Su distancia respecto a la intelectualidad y a la literatura se agranda. “Toda escritura es una porquería. La gente que surge de la vaguedad para tratar de precisar como quiera que sea lo que sucede en un pensamiento es una cochina. Toda la gente de letras es cochina, y especialmente en estos momentos“. A su regreso, alterna viajes y conferencias delirantes con espacios de reclusión atormentada. Después de un enigmático viaje a Irlanda, vuelve a París convencido de que está presto para iniciar la última y verdadera revolución, pero que unas fuerzas malignas operan para cancelar dichas revelaciones. Dicen que durante ese viaje de regreso, o previamente en Irlanda, fuiste atacado, Antonin, que tú heriste a los pasajeros de la embarcación, que fuiste confinado con camisa de fuerza a las galeras del barco. Pensaste entonces que André Breton, tu amigo reencontrado, fue asesinado cuando iba a recogerte para iniciar contigo la revolución definitiva. «Que él pudiera con frecuencia hacer alusión a ello en sus cartas o en sus conversaciones conmigo, muestra bastante que el mundo, para él, ya no admitía las coordenadas habituales. (…) Su deducción fue que las potencias ocultas de las cuales él había atraído a la cólera, habían logrado engañar mi memoria. No se habló más del asunto, pero cuando nos volvimos a ver más tarde, sin duda yo había decaído a sus ojos». (André Breton). La locura, el ocaso de la Aventura, la permanente insistencia de la enfermedad. El punto fijo e inamovible alrededor del cual circula la nada. La nada. El amor para nadie.

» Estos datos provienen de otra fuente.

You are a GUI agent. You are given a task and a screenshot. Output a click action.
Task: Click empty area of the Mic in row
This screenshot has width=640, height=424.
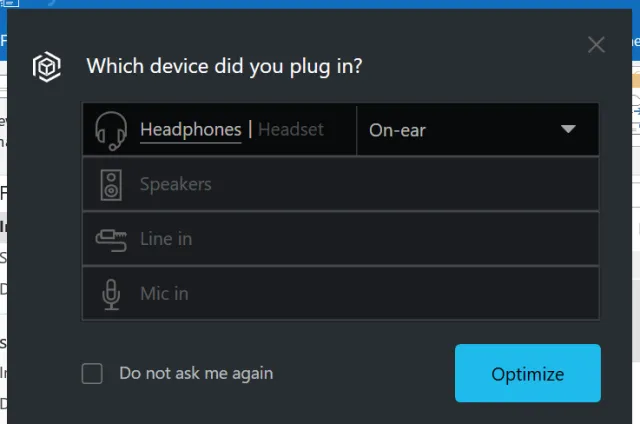[x=420, y=294]
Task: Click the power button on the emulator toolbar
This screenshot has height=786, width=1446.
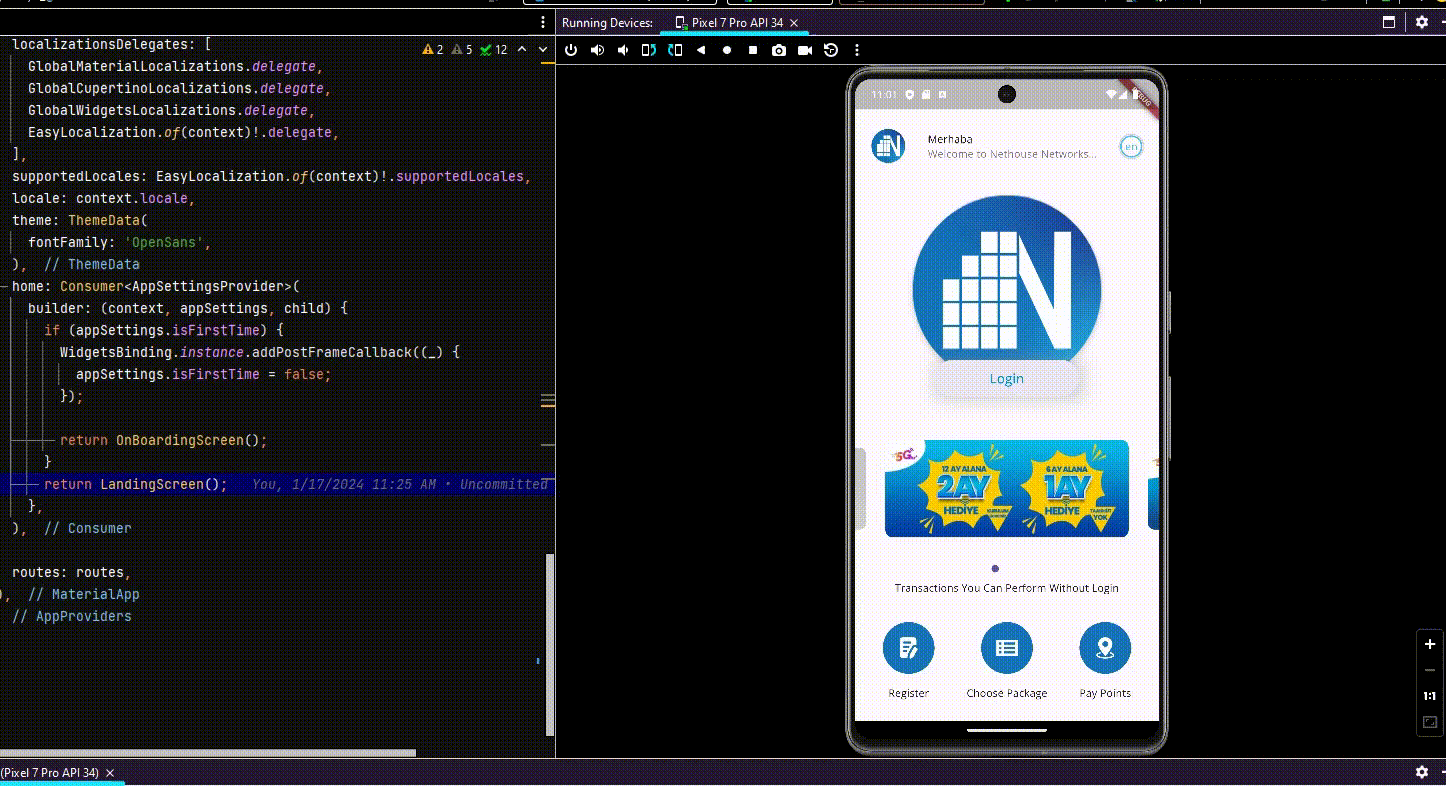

Poco antes de morir, Artaud organiza una última aparición pública, a la que asisten entre otros sus viejos amigos surrealistas. Encima de un escenario, que se tambalea, producto de la locura que toma las riendas de su vida, recita aspavientos, rugidos e insultos, vocifera movimiento y balbuceos ante la mirada mórbida de los periodistas y la aquiescencia de quienes lo respetan. La nada está ahí, mirándole a los ojos, como una amante despechada que está harta de tanta tribulación. Pero por qué la nada no pudo ser tan solo lo que él pidió: “Si uno pudiera probar solamente su nada, si uno pudiera reposar en su nada y que esa nada no fuera una cierta forma de ser, pero tampoco la muerte total“. Pero la nada es un horizonte baldío, el envés retorcido del amor nunca resuelto, es la condensación hacia la que van a parar todos los adjetivos del hombre, los brindis al sol y los saltos del ángel, las proclamas, es el cadáver desaparecido de la aventura, el esqueleto inhabitado que no brilló nunca bajo una piel ajena al tacto. La enfermedad, la poesía. La obra de uno, la nada. El silencio tras lo nunca sido, el eco de lo innombrado…

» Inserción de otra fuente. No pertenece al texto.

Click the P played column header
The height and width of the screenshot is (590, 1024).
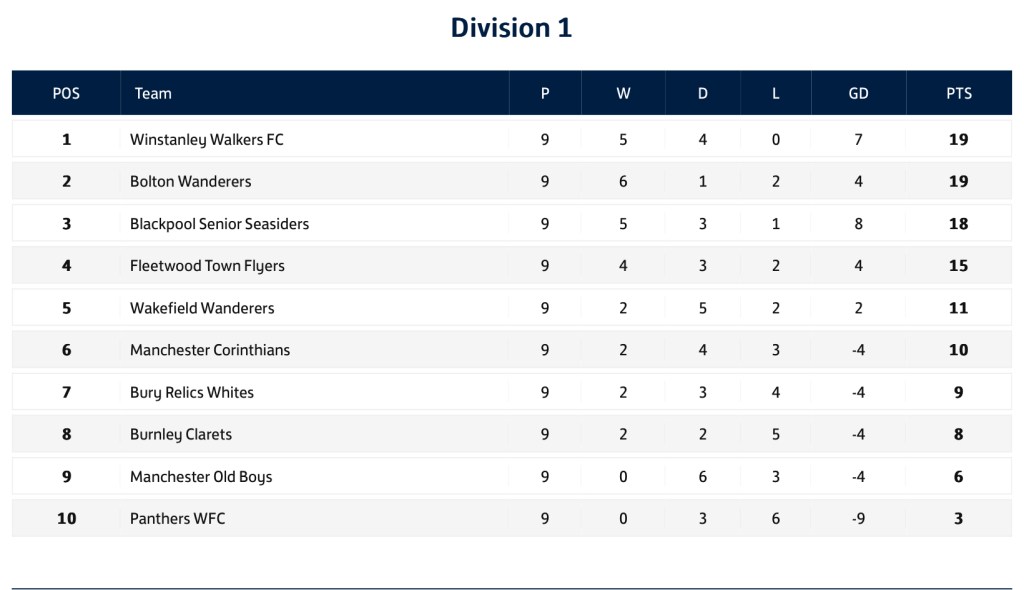tap(545, 93)
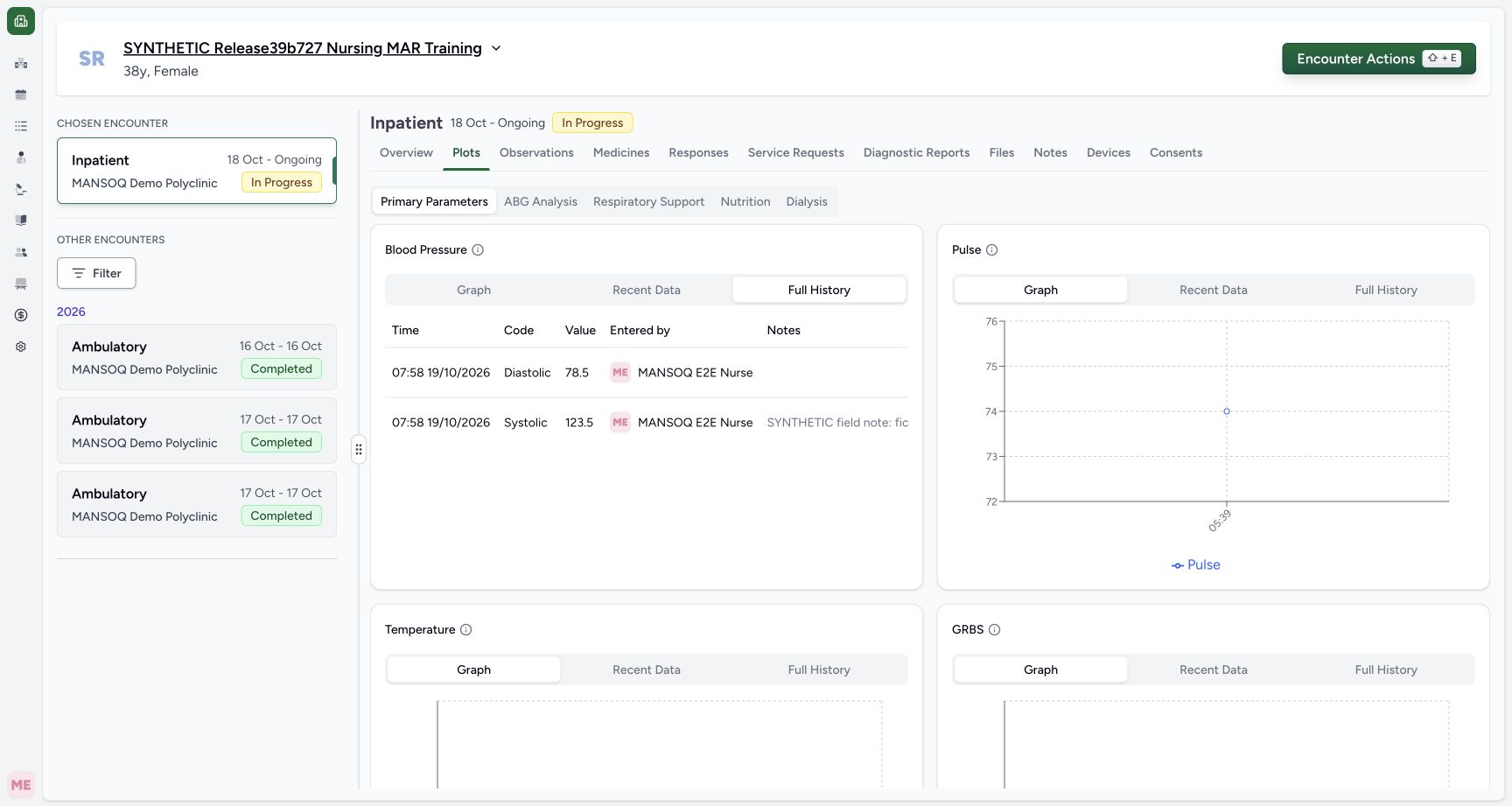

“Y siempre escribí para decir que jamás hice nada, que no podía hacer nada, y que en realidad al hacer algo no hacía nada. Toda mi obra fue construida, y no podía ser de otro modo, sobre esa nada, sobre esta hecatombe, esta mezcla de fuegos extinguidos, de gritos ahogados y de matanzas, no se hace nada, no se dice nada, pero se sufre, se desespera y se lucha, sí, creo que en realidad se lucha”.